Pourquoi ce titre, « La Vie de Jésus » ?Bruno Dumont : Je suis ni croyant, ni chrétien, et derrière ce titre, se trouve un film qui n’est absolument pas dans l’iconographie chrétienne. La Vie de Jésus vient probablement d’une préoccupation que j’avais sur la recherche du sens de cette histoire, ainsi que d’une volonté de donner une réponse totalement profane à ces questions… C’est une tentative de retrouver dans le réel le questionnement spirituel. Je suis avant tout quelqu’un qui cherche.

Vous saviez que de son côté, le spectateur chercherait l’analogie. Et on en trouve.Oui. Mais je pense qu’il fallait ce titre-là, et ce film-là, pour établir une analogie. Tout le cinéma est purement analogique, puisqu’il est fait d’assemblages de plans, de correspondances… Il y a des analogies entre chacun de mes films, une analogie entre le spectateur et le film qu’il regarde…

Pourquoi avoir choisi des acteurs non professionnels ?J’ai passé dix ans à faire des films avec des professionnels et que je m’y suis cassé les dents. C’est une difficulté personnelle que j’ai avec la composition de l’acteur. J’ai besoin de partir d’une réalité humaine, et de composer un personnage de cinéma avec cette réalité et non pas à partir d’un personnage écrit sur le papier. Dans La Vie de Jésus il n’y a pas de personnages, mais simplement des êtres qui sont acteurs, et qui jouent.

Ce n’est pas du documentaire…Ah non ! Même si ça y ressemble beaucoup à cause du son direct, des décors naturels, et des acteurs eux-mêmes… Il y a eu beaucoup de confusions sur La Vie de Jésus. On a notamment dit que j’étais un cinéaste social, ce qui totalement faux. Le film n’a aucune prétention sociologique. D’ailleurs je viens de la philosophie : je fais davantage un cinéma intuitif qu’un cinéma sociologique.

Quelle est linfluence de la philosophie sur votre façon de travailler ?Il y a dans le questionnement du cinéaste et dans celui du philosophe une même exigence de vérité. En même temps, être réalisateur, c’est faire du réel, c'est parler au corps avant qu'à l'esprit. Je cherche davantage à me rapprocher des instincts, qu’à vouloir illustrer des idées. C’est d’ailleurs contre l’idée que je lutte. Je lutte contre les intentions, contre les dialogues écrits… ça m’insupporte vraiment de voir un acteur dire ce que j’ai écrit, j’attends de lui qu’il ramène le scénario à quelque chose de beaucoup plus sensible.

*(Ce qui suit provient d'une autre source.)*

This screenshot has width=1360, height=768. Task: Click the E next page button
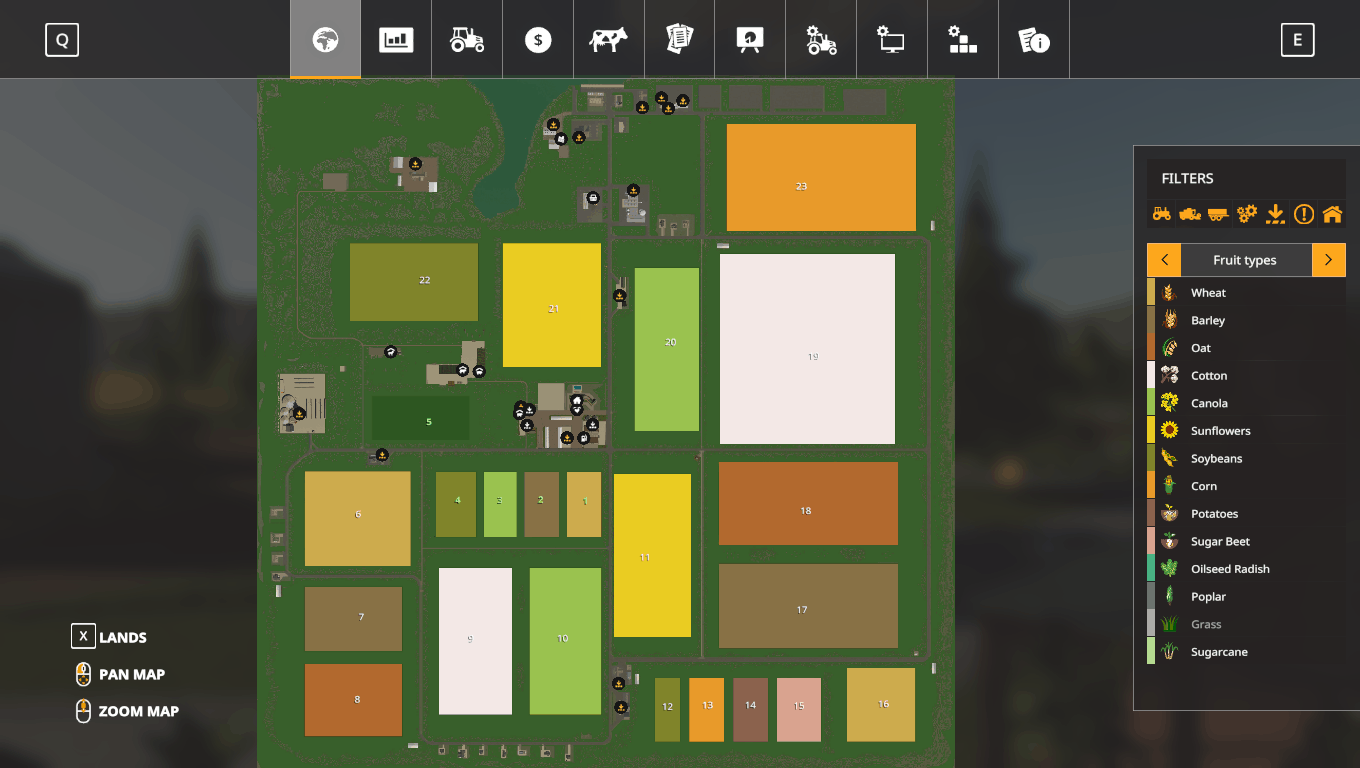point(1298,40)
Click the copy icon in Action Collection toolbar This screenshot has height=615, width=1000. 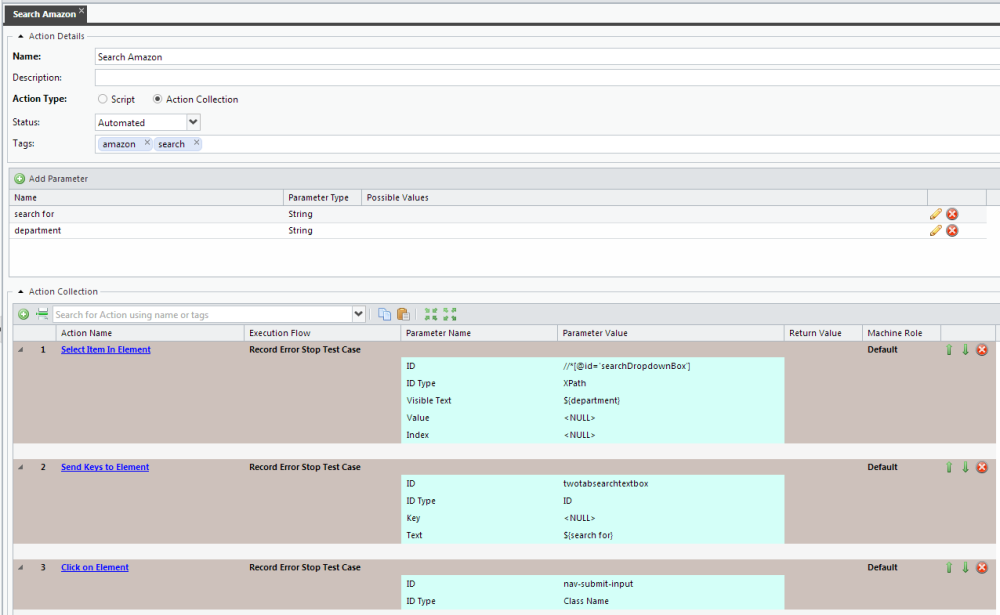tap(385, 315)
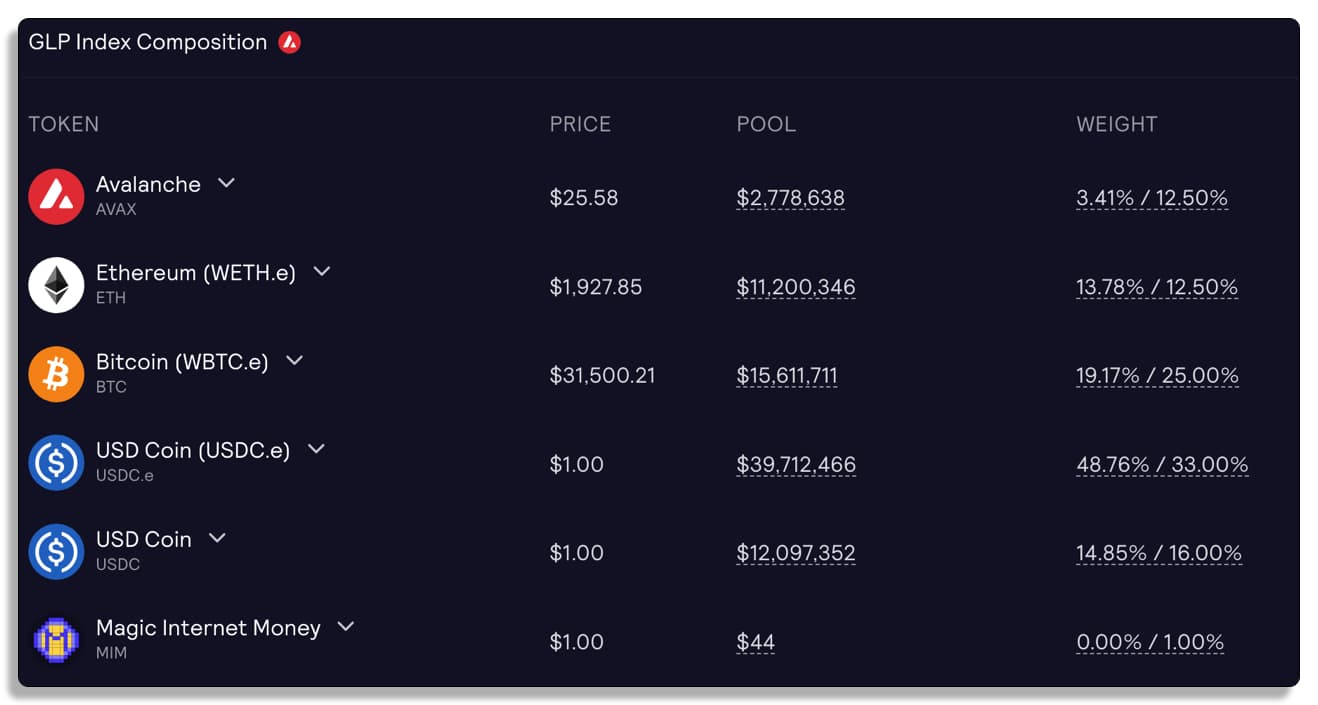Select the WEIGHT column header

point(1117,125)
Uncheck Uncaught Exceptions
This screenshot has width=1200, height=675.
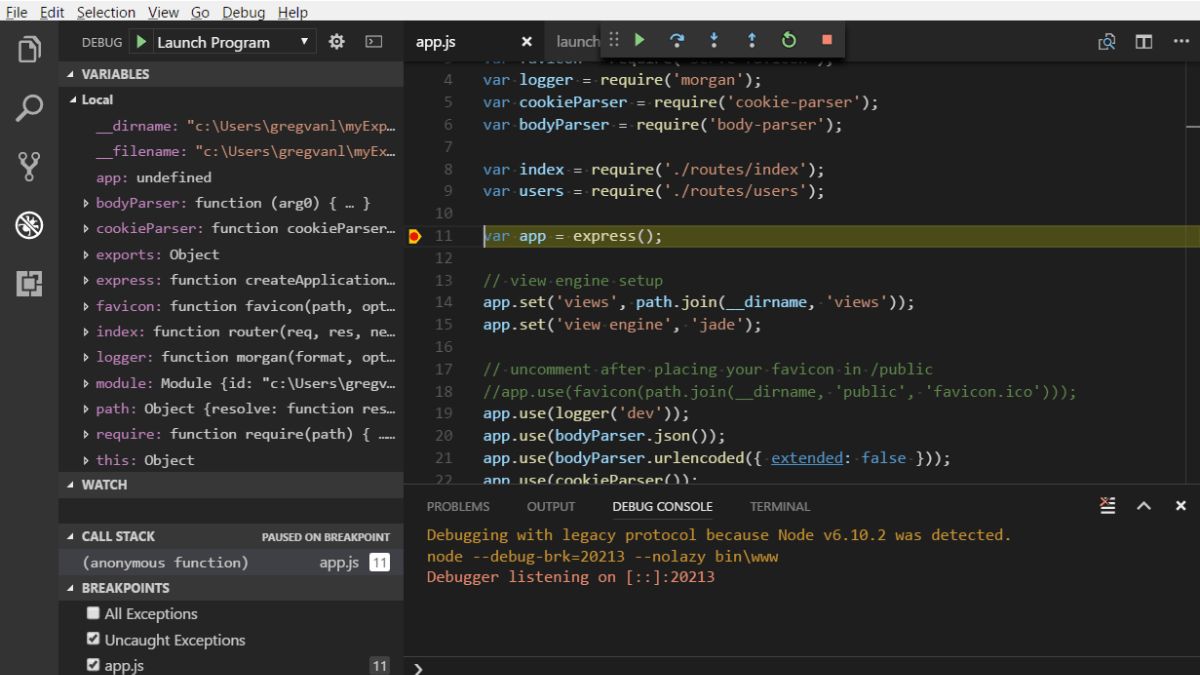tap(93, 640)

Pour autant, on sent encore de l’intentionnalité dans certains plans. Par exemple lorsque le pinson de Freddy apparaît en ombres chinoises et que Freddy essaie de le faire chanter en lui passant une cassette. Est-ce qu’on ne peut pas voir ici quelque chose d’un peu réflexif sur le cinéma ?Non, tous les pinçonneux éduquent leurs pinçons en leur passant des sifflements d’oiseaux. C’est un conditionnement que j’ai appris, que j’ai vu, sans quoi je n’aurais pas eu l’idée d’aller passer une cassette à un pinson. Je me documente énormément, puis je combine du vrai avec du vrai. Après, ça peu éveiller chez le spectateur beaucoup de choses, mais moi lorsque je tourne mon plan je pense à l’image et à ce que je fais. Mais le spectateur est capable de voir le pire et le meilleur dans chacun de mes films.

Parce que l'interprétation n'est jamais jointe à vos films. Il manque quelque chose, c'est ce qui inquiète le spectateur.Absolument. Le film n'est pas là pour résoudre les problèmes du spectateur, mais pour l'éveiller. Lorsqu'il sort du film commence pour lui le travail de méditation.

Travail difficile, quand le film suit le cheminement de Freddy, un meurtrier...Mais il faut l'affronter, Freddy ! Freddy n'est pas simple, mais ce n'est pas à moi de le résoudre. Les arts doivent servir à éveiller les hommes, et pas à les distraire. Moi quand je vais voir une pièce de Shakespeare, ça me hante, et même si je n'ai pas tout compris, ça me porte. Et pourtant, ses héros, par exemple Richard III, ne sont pas des saints. Ce n'est pas à moi de livrer un jugement sur ce qu'il est, je ne suis pas là pour faire un cours de morale... Etre face à Freddy c'est être face à soi. C'est évident. C'est comme ça que ça marche, le cinéma : c'est un morceau de soi.